*MATERIAL FOR THIS EXERCISE*

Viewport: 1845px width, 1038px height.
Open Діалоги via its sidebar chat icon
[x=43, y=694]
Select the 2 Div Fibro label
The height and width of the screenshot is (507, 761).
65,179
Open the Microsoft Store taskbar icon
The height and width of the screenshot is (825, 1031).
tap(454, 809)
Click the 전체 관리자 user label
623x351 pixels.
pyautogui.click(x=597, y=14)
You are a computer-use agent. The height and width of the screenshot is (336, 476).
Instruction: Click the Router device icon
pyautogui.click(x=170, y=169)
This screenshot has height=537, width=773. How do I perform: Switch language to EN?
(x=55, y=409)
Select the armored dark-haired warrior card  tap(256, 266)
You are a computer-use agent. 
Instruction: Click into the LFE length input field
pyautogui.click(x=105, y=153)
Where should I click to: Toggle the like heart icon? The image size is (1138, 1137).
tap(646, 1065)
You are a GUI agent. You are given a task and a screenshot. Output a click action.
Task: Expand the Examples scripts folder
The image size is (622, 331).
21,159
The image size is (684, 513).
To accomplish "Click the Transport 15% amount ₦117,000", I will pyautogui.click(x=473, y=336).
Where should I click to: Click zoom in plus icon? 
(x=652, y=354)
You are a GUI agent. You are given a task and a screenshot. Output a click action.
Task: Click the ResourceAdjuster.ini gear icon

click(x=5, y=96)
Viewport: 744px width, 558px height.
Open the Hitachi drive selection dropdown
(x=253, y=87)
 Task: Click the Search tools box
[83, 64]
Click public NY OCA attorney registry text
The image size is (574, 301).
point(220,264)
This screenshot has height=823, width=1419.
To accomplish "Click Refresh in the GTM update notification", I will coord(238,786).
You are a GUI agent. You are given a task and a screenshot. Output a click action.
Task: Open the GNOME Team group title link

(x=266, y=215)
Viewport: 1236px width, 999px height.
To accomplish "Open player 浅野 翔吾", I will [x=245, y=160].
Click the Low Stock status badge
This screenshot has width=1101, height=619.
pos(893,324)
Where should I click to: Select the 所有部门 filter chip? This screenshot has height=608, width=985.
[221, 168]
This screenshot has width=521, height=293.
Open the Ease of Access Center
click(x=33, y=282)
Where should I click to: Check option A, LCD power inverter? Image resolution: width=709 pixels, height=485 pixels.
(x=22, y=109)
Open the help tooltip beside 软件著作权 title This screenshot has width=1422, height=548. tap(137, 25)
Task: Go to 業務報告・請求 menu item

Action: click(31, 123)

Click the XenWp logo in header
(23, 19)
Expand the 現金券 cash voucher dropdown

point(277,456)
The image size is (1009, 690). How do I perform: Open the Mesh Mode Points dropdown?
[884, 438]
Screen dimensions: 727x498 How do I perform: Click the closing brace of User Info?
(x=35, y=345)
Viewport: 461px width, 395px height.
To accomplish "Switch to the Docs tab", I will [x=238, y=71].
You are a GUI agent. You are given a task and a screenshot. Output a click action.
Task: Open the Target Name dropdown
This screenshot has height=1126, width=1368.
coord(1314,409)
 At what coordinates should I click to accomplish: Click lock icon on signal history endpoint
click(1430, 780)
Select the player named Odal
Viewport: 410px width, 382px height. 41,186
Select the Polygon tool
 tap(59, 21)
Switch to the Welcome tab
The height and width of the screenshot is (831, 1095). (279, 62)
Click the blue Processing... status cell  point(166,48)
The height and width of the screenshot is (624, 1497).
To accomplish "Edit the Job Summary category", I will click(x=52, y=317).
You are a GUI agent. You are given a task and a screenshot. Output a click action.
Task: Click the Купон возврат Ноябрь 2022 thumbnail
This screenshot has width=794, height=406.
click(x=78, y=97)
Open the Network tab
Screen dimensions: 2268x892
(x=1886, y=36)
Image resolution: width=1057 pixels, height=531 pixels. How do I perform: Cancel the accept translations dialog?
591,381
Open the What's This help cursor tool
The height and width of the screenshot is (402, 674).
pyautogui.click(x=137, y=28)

*YOUR OBJECTIVE*
Can you turn all of the material above into a Markdown table with the columns "No." and "Entry", giving each line its own numbered row and leaving out blank lines?

*COMPLETE OUTPUT*
| No. | Entry |
|---|---|
| 1 | Viewport: 1845px width, 1038px height. |
| 2 | Open Діалоги via its sidebar chat icon |
| 3 | [x=43, y=694] |
| 4 | Select the 2 Div Fibro label |
| 5 | The height and width of the screenshot is (507, 761). |
| 6 | 65,179 |
| 7 | Open the Microsoft Store taskbar icon |
| 8 | The height and width of the screenshot is (825, 1031). |
| 9 | tap(454, 809) |
| 10 | Click the 전체 관리자 user label |
| 11 | 623x351 pixels. |
| 12 | pyautogui.click(x=597, y=14) |
| 13 | You are a computer-use agent. The height and width of the screenshot is (336, 476). |
| 14 | Instruction: Click the Router device icon |
| 15 | pyautogui.click(x=170, y=169) |
| 16 | This screenshot has height=537, width=773. How do I perform: Switch language to EN? |
| 17 | (x=55, y=409) |
| 18 | Select the armored dark-haired warrior card  tap(256, 266) |
| 19 | You are a computer-use agent.  |
| 20 | Instruction: Click into the LFE length input field |
| 21 | pyautogui.click(x=105, y=153) |
| 22 | Where should I click to: Toggle the like heart icon? The image size is (1138, 1137). |
| 23 | tap(646, 1065) |
| 24 | You are a GUI agent. You are given a task and a screenshot. Output a click action. |
| 25 | Task: Expand the Examples scripts folder |
| 26 | The image size is (622, 331). |
| 27 | 21,159 |
| 28 | The image size is (684, 513). |
| 29 | To accomplish "Click the Transport 15% amount ₦117,000", I will pyautogui.click(x=473, y=336). |
| 30 | Where should I click to: Click zoom in plus icon?  |
| 31 | (x=652, y=354) |
| 32 | You are a GUI agent. You are given a task and a screenshot. Output a click action. |
| 33 | Task: Click the ResourceAdjuster.ini gear icon |
| 34 | click(x=5, y=96) |
| 35 | Viewport: 744px width, 558px height. |
| 36 | Open the Hitachi drive selection dropdown |
| 37 | (x=253, y=87) |
| 38 |  Task: Click the Search tools box |
| 39 | [83, 64] |
| 40 | Click public NY OCA attorney registry text |
| 41 | The image size is (574, 301). |
| 42 | point(220,264) |
| 43 | This screenshot has height=823, width=1419. |
| 44 | To accomplish "Click Refresh in the GTM update notification", I will coord(238,786). |
| 45 | You are a GUI agent. You are given a task and a screenshot. Output a click action. |
| 46 | Task: Open the GNOME Team group title link |
| 47 | (x=266, y=215) |
| 48 | Viewport: 1236px width, 999px height. |
| 49 | To accomplish "Open player 浅野 翔吾", I will [x=245, y=160]. |
| 50 | Click the Low Stock status badge |
| 51 | This screenshot has width=1101, height=619. |
| 52 | pos(893,324) |
| 53 | Where should I click to: Select the 所有部门 filter chip? This screenshot has height=608, width=985. |
| 54 | [221, 168] |
| 55 | This screenshot has width=521, height=293. |
| 56 | Open the Ease of Access Center |
| 57 | click(x=33, y=282) |
| 58 | Where should I click to: Check option A, LCD power inverter? Image resolution: width=709 pixels, height=485 pixels. |
| 59 | (x=22, y=109) |
| 60 | Open the help tooltip beside 软件著作权 title This screenshot has width=1422, height=548. tap(137, 25) |
| 61 | Task: Go to 業務報告・請求 menu item |
| 62 | Action: click(31, 123) |
| 63 | Click the XenWp logo in header |
| 64 | (23, 19) |
| 65 | Expand the 現金券 cash voucher dropdown |
| 66 | point(277,456) |
| 67 | The image size is (1009, 690). How do I perform: Open the Mesh Mode Points dropdown? |
| 68 | [884, 438] |
| 69 | Screen dimensions: 727x498 How do I perform: Click the closing brace of User Info? |
| 70 | (x=35, y=345) |
| 71 | Viewport: 461px width, 395px height. |
| 72 | To accomplish "Switch to the Docs tab", I will [x=238, y=71]. |
| 73 | You are a GUI agent. You are given a task and a screenshot. Output a click action. |
| 74 | Task: Open the Target Name dropdown |
| 75 | This screenshot has height=1126, width=1368. |
| 76 | coord(1314,409) |
| 77 |  At what coordinates should I click to accomplish: Click lock icon on signal history endpoint |
| 78 | click(1430, 780) |
| 79 | Select the player named Odal |
| 80 | Viewport: 410px width, 382px height. 41,186 |
| 81 | Select the Polygon tool |
| 82 |  tap(59, 21) |
| 83 | Switch to the Welcome tab |
| 84 | The height and width of the screenshot is (831, 1095). (279, 62) |
| 85 | Click the blue Processing... status cell  point(166,48) |
| 86 | The height and width of the screenshot is (624, 1497). |
| 87 | To accomplish "Edit the Job Summary category", I will click(x=52, y=317). |
| 88 | You are a GUI agent. You are given a task and a screenshot. Output a click action. |
| 89 | Task: Click the Купон возврат Ноябрь 2022 thumbnail |
| 90 | This screenshot has width=794, height=406. |
| 91 | click(x=78, y=97) |
| 92 | Open the Network tab |
| 93 | Screen dimensions: 2268x892 |
| 94 | (x=1886, y=36) |
| 95 | Image resolution: width=1057 pixels, height=531 pixels. How do I perform: Cancel the accept translations dialog? |
| 96 | 591,381 |
| 97 | Open the What's This help cursor tool |
| 98 | The height and width of the screenshot is (402, 674). |
| 99 | pyautogui.click(x=137, y=28) |